2014-01-14 17:01 FC Barcelona Por: Administrador

Lágrimas de cocodrilo



Joan Tubau

Ha necesitado que Leo Messi se lesionara y estuviera ausente un tercio de la temporada para poder reverdecer los viejos laureles cosechados en el Manchester United, cuando Leo Messi todavía no existía. Y ha necesitado que se modificaran las normas del galardón para poderlo ganar otra vez. El cambio de fechas en el cierre de la votación, cuando ésta ya había concluido, no es más que la muestra de que la FIFA tenía un interés especial en darle el trofeo a alguien que no fuera Messi. Ya se sabe, cinco años seguidos al mismo pueden causar aburrimiento. Y este año le tocaba a otro. A uno cualquiera, a Cristiano Ronaldo por ejemplo.



De hecho es el que más ha llorado. Con campañas de prensa, campañas de caretas, campañas de su presidente presionando a la FIFA.... Lo del numerito de Blatter también le fue muy bien para quedar ante el mundo como una víctima. ¿Estaba pactado? Nunca se sabrá. Lo que sí se sabe es que Blatter llamó a Cristiano Ronaldo y le pidió que acudiera a la gala. El portugués, que en un pirncipio había decidido pasar olímpicamente de la gala, de la FIFA y de todo lo que guardara relación con ella, acabó aceptando. ¿Por qué? Porque Josep Blatter le garantizó que el ganador sería él.

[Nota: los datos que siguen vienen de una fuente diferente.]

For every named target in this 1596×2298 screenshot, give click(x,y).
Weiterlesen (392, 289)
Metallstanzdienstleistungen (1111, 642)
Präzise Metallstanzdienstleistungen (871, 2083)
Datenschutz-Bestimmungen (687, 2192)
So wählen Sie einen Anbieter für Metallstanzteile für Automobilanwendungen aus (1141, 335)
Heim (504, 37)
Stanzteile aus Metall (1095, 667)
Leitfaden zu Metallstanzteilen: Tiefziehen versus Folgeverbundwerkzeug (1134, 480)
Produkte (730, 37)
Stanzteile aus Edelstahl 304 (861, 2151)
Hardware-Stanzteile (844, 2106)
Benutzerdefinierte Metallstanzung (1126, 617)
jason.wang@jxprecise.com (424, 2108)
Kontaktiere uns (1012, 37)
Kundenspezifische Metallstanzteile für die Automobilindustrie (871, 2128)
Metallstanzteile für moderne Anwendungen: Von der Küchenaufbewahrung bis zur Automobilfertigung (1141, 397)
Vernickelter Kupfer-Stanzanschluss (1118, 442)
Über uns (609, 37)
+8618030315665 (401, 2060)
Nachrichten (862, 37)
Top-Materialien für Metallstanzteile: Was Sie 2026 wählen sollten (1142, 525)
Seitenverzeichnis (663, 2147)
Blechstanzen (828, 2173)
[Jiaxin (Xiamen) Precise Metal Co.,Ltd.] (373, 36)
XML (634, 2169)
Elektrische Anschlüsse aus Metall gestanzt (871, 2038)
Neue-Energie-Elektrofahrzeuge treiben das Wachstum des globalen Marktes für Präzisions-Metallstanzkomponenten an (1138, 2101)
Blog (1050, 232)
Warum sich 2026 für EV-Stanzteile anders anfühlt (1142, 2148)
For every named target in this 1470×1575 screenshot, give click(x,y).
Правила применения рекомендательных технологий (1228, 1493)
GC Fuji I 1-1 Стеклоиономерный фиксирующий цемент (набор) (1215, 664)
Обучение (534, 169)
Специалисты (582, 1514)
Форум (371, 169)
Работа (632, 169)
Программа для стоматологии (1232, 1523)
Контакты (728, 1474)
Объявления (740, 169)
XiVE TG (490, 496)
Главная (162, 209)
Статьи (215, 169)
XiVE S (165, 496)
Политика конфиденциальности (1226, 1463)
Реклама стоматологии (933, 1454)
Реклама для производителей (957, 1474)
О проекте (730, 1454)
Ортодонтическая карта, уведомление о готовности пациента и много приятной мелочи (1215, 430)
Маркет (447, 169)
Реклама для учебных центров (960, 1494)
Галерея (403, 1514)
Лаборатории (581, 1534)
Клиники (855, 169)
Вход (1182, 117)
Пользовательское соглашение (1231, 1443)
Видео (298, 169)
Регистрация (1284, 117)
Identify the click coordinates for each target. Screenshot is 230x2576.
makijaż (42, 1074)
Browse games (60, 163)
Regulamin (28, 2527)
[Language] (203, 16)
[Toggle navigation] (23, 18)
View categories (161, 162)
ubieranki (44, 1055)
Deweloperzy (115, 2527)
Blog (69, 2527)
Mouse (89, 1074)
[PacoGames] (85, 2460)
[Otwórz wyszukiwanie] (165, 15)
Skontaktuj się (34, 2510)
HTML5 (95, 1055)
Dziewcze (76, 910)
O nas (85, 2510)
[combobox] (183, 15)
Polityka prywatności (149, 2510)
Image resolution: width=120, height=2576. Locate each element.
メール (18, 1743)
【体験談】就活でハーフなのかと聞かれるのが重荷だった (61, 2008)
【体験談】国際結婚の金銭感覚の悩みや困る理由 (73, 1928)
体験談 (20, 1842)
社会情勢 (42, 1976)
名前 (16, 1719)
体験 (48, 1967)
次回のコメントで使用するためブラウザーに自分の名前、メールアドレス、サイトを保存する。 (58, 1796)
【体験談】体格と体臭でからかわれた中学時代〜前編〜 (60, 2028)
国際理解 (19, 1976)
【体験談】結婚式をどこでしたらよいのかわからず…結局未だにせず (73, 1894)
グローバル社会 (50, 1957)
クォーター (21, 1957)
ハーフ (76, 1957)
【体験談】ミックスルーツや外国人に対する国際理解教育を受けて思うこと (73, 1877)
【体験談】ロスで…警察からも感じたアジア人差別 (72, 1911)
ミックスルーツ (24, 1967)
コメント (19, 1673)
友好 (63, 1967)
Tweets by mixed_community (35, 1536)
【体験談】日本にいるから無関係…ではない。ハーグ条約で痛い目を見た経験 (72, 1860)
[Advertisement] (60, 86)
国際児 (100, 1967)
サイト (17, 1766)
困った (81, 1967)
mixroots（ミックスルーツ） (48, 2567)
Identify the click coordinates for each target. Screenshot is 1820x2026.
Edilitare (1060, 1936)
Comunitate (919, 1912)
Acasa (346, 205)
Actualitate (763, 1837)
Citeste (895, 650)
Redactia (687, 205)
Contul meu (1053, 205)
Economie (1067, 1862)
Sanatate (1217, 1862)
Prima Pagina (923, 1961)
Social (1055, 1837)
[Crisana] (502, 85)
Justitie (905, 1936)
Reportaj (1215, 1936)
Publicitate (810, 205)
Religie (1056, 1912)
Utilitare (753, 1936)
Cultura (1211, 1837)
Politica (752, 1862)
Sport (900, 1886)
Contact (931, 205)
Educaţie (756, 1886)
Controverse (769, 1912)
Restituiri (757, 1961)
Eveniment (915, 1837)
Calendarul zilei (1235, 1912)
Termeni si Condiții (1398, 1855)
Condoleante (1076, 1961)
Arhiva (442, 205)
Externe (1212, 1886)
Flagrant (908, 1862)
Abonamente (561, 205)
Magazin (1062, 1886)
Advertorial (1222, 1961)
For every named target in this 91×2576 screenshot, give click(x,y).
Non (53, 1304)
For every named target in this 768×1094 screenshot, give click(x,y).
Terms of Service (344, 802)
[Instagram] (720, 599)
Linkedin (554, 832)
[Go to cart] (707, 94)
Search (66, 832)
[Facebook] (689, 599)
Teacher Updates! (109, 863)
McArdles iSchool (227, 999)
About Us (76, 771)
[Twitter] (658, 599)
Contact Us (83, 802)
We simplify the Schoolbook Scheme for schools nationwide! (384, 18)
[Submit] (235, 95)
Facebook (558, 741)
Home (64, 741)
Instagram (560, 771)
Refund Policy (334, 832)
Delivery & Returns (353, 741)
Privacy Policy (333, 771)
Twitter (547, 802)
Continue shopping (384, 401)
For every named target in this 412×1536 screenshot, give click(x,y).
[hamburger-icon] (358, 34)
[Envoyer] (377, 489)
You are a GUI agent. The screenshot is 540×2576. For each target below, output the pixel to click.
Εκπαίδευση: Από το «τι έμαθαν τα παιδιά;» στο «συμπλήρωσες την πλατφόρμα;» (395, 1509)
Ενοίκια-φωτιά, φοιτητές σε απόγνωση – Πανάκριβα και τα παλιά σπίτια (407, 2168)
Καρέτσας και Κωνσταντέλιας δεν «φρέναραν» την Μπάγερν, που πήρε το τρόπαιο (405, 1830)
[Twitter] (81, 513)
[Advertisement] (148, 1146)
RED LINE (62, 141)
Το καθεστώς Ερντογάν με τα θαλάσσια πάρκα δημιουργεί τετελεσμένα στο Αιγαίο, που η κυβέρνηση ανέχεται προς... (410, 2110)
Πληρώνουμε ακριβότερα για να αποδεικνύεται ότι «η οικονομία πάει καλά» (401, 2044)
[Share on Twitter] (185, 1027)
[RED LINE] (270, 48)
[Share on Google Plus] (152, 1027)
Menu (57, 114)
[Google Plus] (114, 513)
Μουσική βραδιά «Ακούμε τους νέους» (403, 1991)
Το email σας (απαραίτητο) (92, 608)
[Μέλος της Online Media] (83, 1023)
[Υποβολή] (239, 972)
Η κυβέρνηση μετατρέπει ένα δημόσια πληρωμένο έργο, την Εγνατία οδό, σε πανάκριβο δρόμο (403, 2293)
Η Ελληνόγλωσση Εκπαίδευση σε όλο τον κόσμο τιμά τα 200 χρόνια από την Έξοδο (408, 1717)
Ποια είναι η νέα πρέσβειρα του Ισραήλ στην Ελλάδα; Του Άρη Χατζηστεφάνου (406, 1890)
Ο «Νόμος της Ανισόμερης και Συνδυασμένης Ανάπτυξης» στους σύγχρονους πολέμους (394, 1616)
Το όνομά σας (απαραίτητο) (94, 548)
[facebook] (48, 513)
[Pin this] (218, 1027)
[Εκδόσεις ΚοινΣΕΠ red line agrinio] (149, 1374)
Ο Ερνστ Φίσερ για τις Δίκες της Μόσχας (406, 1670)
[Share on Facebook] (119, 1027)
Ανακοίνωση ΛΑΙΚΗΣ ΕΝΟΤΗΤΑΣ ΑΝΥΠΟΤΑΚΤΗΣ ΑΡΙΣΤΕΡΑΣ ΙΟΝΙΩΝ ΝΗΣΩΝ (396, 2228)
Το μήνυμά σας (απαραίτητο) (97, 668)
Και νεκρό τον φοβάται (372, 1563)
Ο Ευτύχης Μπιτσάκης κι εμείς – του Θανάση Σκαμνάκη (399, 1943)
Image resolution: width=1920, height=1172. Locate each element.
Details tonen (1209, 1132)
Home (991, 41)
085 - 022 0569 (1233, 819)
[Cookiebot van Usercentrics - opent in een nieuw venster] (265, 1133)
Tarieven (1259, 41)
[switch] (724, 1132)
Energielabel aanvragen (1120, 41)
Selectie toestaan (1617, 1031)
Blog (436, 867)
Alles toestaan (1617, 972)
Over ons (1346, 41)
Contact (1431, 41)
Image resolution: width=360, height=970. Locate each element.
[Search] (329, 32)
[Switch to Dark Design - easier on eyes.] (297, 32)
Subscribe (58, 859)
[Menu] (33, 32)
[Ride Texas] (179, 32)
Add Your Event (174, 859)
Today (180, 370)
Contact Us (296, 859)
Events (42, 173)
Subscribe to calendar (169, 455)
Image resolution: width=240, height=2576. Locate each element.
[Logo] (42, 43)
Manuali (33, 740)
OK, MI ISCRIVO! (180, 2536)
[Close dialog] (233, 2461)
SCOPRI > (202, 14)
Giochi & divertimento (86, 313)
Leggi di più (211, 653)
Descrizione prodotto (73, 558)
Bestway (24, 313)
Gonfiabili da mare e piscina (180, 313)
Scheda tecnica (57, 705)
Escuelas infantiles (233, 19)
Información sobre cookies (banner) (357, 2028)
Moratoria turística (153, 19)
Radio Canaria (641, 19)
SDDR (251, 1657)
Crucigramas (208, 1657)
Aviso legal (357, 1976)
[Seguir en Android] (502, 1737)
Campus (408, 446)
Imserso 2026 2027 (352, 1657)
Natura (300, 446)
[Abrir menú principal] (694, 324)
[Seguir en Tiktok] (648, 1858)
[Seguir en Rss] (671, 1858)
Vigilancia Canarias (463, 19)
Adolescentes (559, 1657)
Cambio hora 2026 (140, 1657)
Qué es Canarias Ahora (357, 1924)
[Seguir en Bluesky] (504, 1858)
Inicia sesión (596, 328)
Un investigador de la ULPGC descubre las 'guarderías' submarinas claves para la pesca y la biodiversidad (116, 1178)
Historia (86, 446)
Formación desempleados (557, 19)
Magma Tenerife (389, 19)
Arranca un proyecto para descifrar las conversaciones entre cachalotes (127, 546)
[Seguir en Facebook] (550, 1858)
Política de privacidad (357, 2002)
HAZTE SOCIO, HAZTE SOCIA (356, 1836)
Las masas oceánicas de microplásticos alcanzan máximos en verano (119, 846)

Cristiano Ronaldo sabía a lo que iba cuando aceptó acudir a la gala de la FIFA, de ahí que sus lágrimas de cocodrilo suenen a falsas. Tuvo muchos días para asimilar su victoria, para saborearla. Quiso que pareciera un accidente, un hecho inesperado, pero a estas alturas de la película ya no engaña a nadie. Ni él ni la camarilla de Blatter en la FIFA que han conseguido hacer del Balón de Oro un galardón adulterado y falto de credibilidad.

Cristiano Ronaldo se ha llevado el Balón de Oro porque ha sido el que más ha llorado. Dice el refrán que "el que no llora no mama". Y en Zúrcih hubo mucho mamoneo.